Si tratta della canzone Lunfardia. Il lunfardo è il registro linguistico di un determinato gruppo sociale, quello degli ultimi. La lingua, per intenderci, che parlavano i nostri emigrati alla Boca, il quartiere portuale di Buenos Aires. E la storia è quella di una italiana abbandonata dal marito che per vivere è costretta a prostituirsi: cosa molto diffusa in certe epoche della nostra emigrazione.
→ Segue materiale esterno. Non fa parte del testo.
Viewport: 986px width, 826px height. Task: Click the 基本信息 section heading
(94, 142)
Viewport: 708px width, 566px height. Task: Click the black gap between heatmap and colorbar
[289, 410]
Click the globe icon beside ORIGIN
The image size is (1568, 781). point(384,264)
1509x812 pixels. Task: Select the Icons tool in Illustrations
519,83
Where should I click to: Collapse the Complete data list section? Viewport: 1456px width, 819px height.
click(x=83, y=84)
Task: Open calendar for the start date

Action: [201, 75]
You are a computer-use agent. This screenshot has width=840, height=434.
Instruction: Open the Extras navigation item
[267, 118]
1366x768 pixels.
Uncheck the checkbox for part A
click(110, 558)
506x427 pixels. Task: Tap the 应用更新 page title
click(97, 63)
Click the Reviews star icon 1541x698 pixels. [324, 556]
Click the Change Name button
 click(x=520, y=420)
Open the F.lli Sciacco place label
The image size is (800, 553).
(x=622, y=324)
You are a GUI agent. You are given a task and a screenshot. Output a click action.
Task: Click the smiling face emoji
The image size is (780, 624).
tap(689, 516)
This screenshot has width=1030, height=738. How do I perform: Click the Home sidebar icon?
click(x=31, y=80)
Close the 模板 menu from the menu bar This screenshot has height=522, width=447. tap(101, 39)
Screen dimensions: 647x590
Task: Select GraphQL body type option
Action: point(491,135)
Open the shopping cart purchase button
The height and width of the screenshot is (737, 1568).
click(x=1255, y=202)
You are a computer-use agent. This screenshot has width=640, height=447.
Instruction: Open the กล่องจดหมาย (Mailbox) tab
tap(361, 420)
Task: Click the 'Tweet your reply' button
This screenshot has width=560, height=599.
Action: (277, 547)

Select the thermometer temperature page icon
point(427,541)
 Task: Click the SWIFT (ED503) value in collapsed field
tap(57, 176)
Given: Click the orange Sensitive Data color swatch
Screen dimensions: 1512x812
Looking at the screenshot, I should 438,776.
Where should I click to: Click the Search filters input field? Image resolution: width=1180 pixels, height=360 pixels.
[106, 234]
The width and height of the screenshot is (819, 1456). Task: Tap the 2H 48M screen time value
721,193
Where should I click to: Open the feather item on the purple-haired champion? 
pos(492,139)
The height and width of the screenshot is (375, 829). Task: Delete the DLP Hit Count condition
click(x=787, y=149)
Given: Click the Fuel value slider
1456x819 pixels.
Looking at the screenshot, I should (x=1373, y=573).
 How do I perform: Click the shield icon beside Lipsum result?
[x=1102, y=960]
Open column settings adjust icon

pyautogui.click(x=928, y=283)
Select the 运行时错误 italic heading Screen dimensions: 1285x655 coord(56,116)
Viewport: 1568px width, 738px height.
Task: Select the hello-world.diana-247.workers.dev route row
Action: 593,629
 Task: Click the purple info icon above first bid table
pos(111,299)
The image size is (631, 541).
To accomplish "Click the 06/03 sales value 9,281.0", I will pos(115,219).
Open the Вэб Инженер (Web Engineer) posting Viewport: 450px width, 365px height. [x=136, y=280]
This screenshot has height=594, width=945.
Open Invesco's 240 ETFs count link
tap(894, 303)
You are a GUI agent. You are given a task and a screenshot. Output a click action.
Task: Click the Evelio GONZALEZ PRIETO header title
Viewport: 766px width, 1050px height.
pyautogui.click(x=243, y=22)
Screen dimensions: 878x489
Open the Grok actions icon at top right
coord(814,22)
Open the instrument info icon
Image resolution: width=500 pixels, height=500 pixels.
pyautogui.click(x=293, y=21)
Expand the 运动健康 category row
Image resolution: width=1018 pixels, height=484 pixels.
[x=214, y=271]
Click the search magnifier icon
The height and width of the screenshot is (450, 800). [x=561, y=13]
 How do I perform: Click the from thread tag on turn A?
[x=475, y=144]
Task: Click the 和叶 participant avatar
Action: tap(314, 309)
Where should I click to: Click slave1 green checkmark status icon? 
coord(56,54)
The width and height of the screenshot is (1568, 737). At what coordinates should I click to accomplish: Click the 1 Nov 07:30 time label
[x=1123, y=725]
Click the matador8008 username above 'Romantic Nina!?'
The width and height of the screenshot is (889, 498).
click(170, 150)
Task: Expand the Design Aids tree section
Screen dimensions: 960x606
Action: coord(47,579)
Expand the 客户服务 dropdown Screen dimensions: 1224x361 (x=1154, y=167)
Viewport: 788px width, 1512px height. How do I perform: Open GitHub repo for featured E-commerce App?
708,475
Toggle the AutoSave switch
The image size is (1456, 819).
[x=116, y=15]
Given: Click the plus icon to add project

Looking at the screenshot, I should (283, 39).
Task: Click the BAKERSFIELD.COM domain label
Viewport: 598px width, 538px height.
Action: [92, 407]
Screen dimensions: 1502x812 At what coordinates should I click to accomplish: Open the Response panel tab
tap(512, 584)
Di seguito vi propongo la versione originale e la traduzione.

Lunfardia
Ella vive el dìa en San Telmo
en la Boca de noche està
allà la llaman bacana
aquì busca aunque abrochada està
en sus pasos el tango
en la bocha un clavo pà doblar
bajo una luna portena
bamboleando su martona va.

Què harìas vos
de este viento que
le sube de las piernas
hasta el corazòn.

Què herìas vos
de esto ojos negros que
se abotonan bien
con ella y con la noche...

Etos hombres borrachos
que le hablan siempre de ellos
con lengua de tabaco
ellos abren pronto asì sus labios
por cada escarcha que cae
una rosa abierta ella cultiva
hasta que le escupen polvo de oro
que en el profundo centro de su deseo cruel arriba.

Y què herìas vos
de este viento que
le sube de las piernas
hasta el corazòn.

Què herìas vos
de esto ojos negros que
se abotonan bien
con ella y con la noche...

Cuando su fulano
aquel chanta se fue
la regadera al suelo
come una taza se cajò
aun mina fiel
hasta que se mueva el dìa
bajo as estrellas es turra
en esta cegante noce de Lunfardia.

Y què herìas vos
de este viento que
le sube de las piernas
hasta el corazòn.

Què herìas vos
de esto ojos negros que
se abotonan bien
con ella y con la noche.

Traduzione
Vive il giorno a San Telmo
e di notte sta alla Boca
là la chiamano signora
qui puttana, anche se è sposata.

Nei suoi passi c'è il tango
nella testa un chiodo da piegare
sotto la luna del porto
dondolando le tette cammina.

Cosa faresti tu
di questo vento che
le sale dalle gambe
fino a perdere il cuore.
Cosa farest tu
di questi occhi neri che
si sposano bene con lei e con la notte...

Questi uomini ubriachi
che le parlano sempre di se
con la lingua che sa di tabacco
aprono in fretta le sue labra

Per ogni brina che cade
una rosa aperta coltiva
fino a quando le sputano polvere d'oro
che nel profondo centro
del suo desiderio crudele approda.

Cosa faresti tu
di questo vento che
le sale dalle gambe
fino a perdere il cuore.
Cosa faresti tu
di questi occhi neri che
si sposano bene con lei e con la notte...

Quando il suo uomo
quel balordo se ne andò

la fica le cadde a terra
come una tazza.

Ancora sposa fedele
fino a che si muove il giorno
sotto le stelle fa la battona
in questa accecante notte di Lunfardia.

Cosa faresti tu
di questo vento che
le sale dalle gambe
fino a perdere il cuore.
Cosa farest tu
di questi occhi neri che
si sposano bene con lei e con la notte...

La canzone è stata incisa qualche anno fa da Adriano Celentano nell’album C'è sempre un motivo.